EXERCISE AIM: Leave out the pictures and repeat the entries below verbatim.

TASK DATA:
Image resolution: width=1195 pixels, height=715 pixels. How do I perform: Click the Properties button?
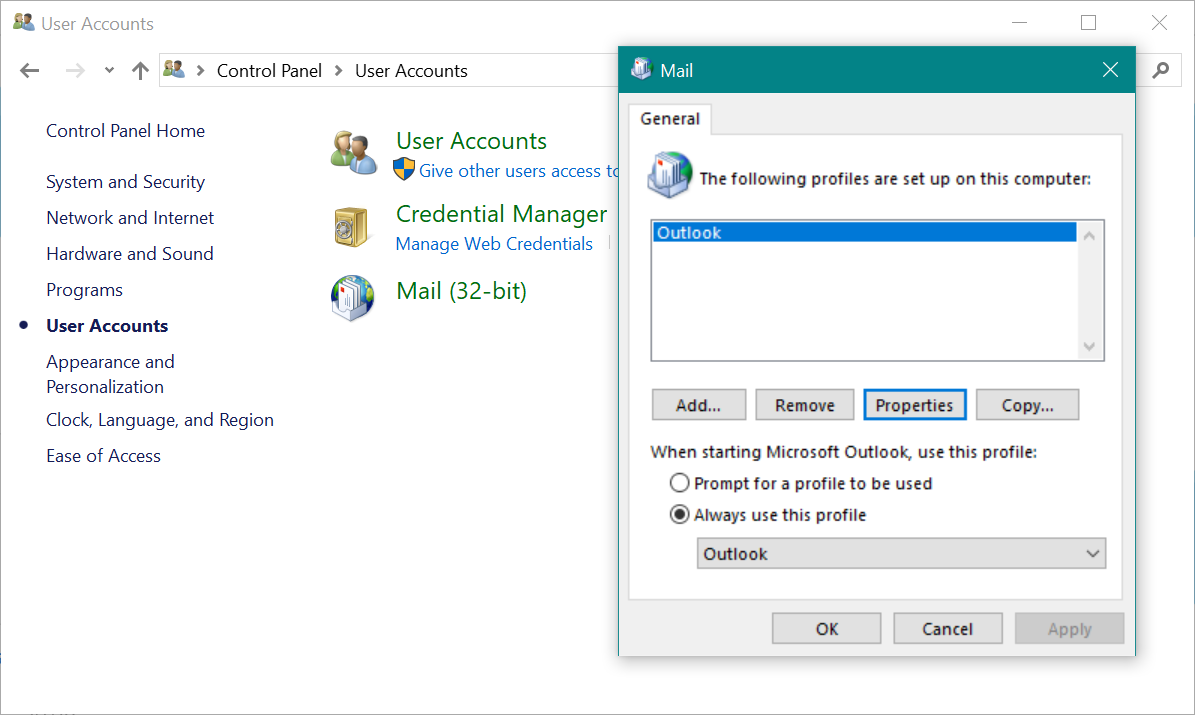pos(914,405)
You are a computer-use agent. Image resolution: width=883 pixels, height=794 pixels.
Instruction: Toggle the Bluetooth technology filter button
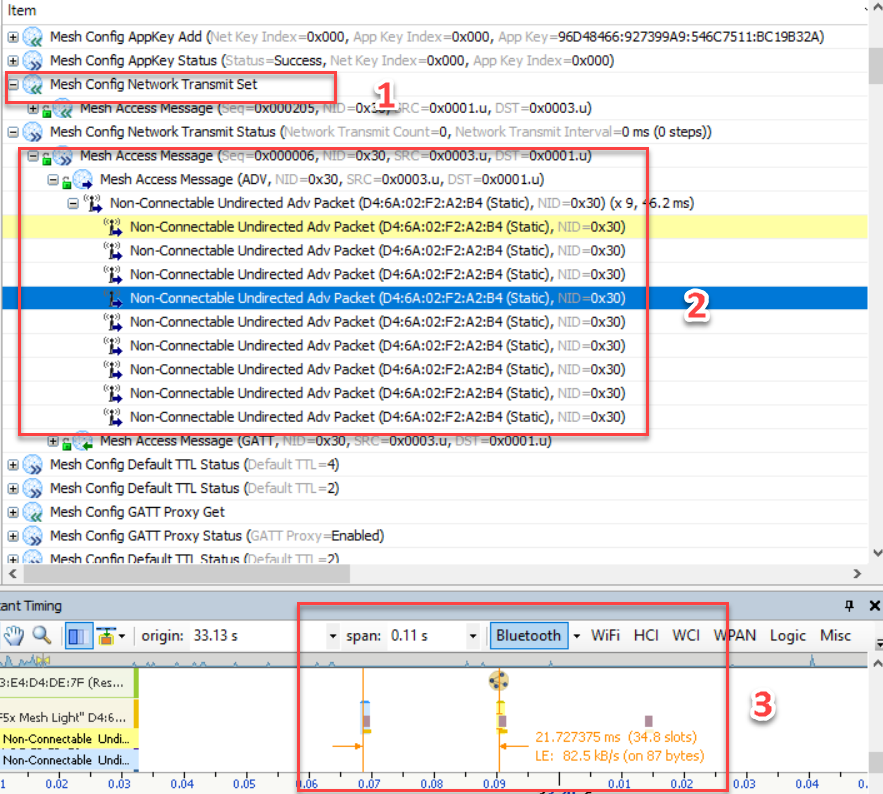pos(528,635)
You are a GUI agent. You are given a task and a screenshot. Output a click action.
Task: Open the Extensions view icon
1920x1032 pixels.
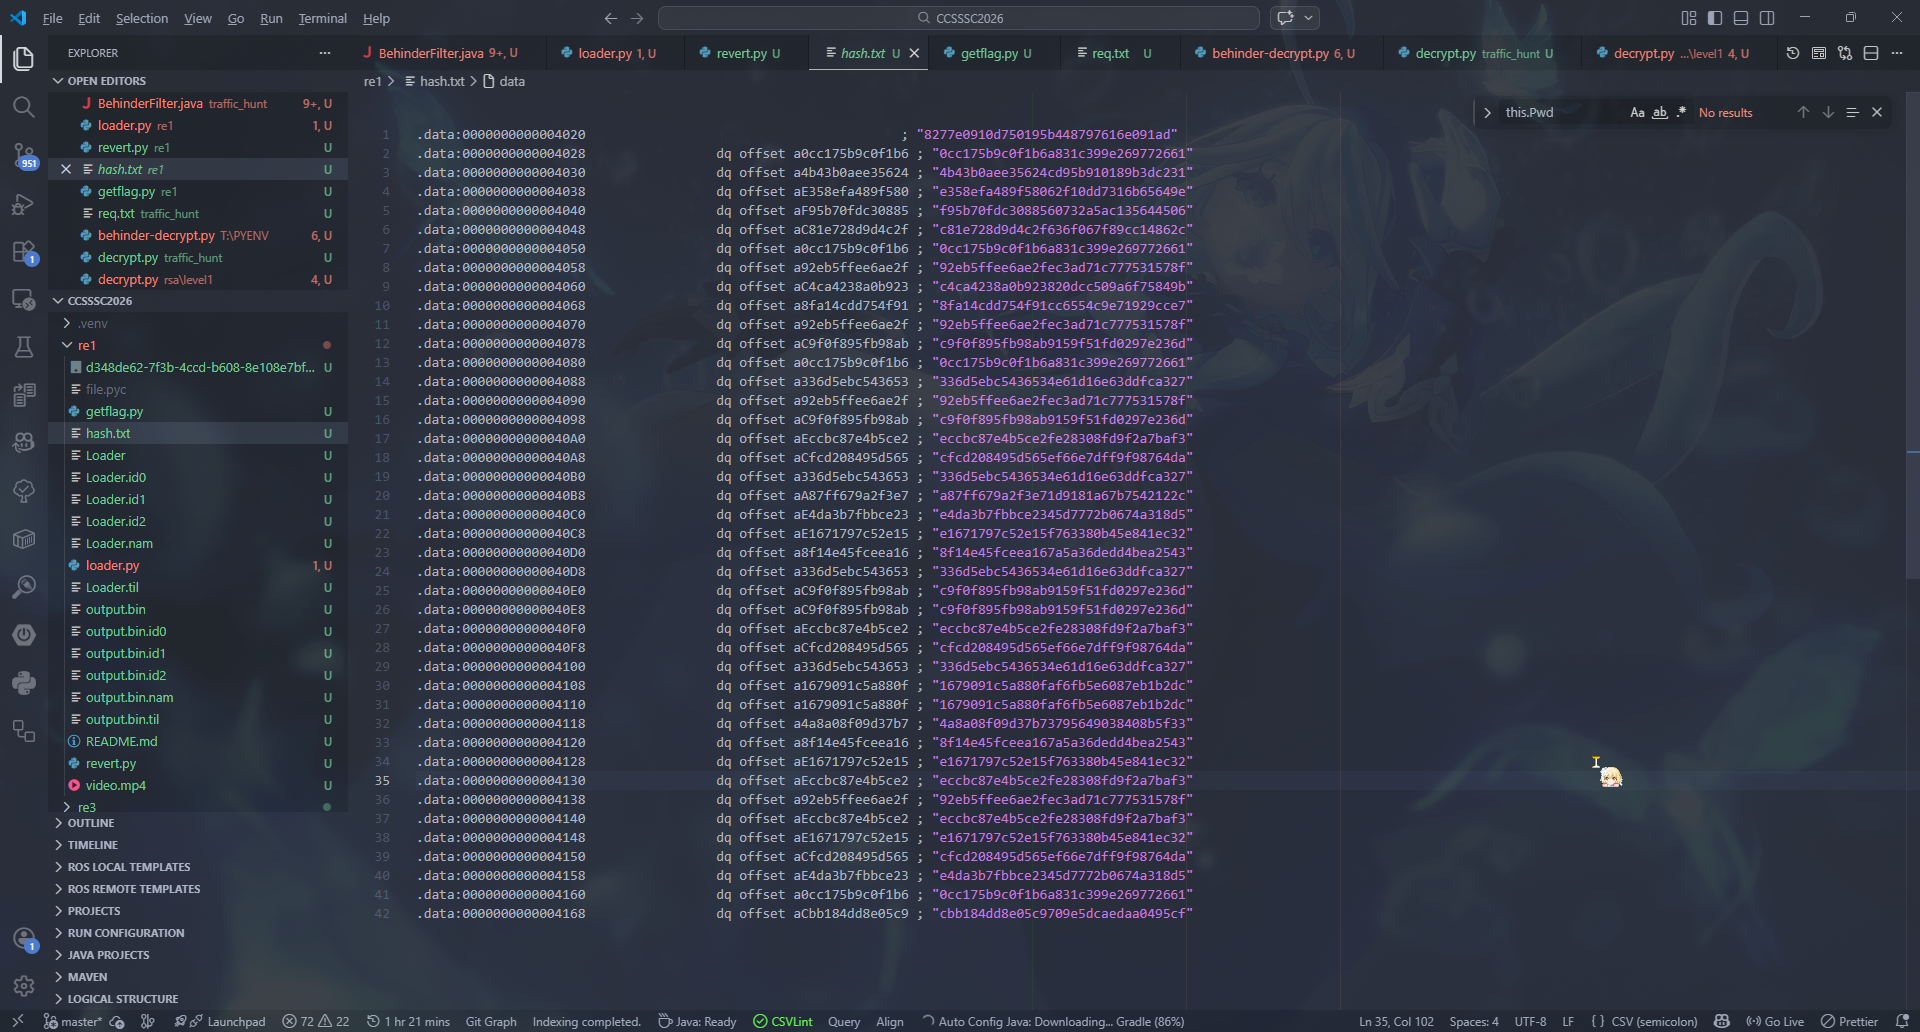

EXPECTED ANSWER:
Image resolution: width=1195 pixels, height=715 pixels. How do I perform: Click the Properties button?
pos(914,405)
You are a computer-use agent. Image resolution: width=883 pixels, height=794 pixels.
Instruction: Toggle the Bluetooth technology filter button
pos(528,635)
You are a GUI agent. You are given a task and a screenshot. Output a click action.
Task: Open the Extensions view icon
1920x1032 pixels.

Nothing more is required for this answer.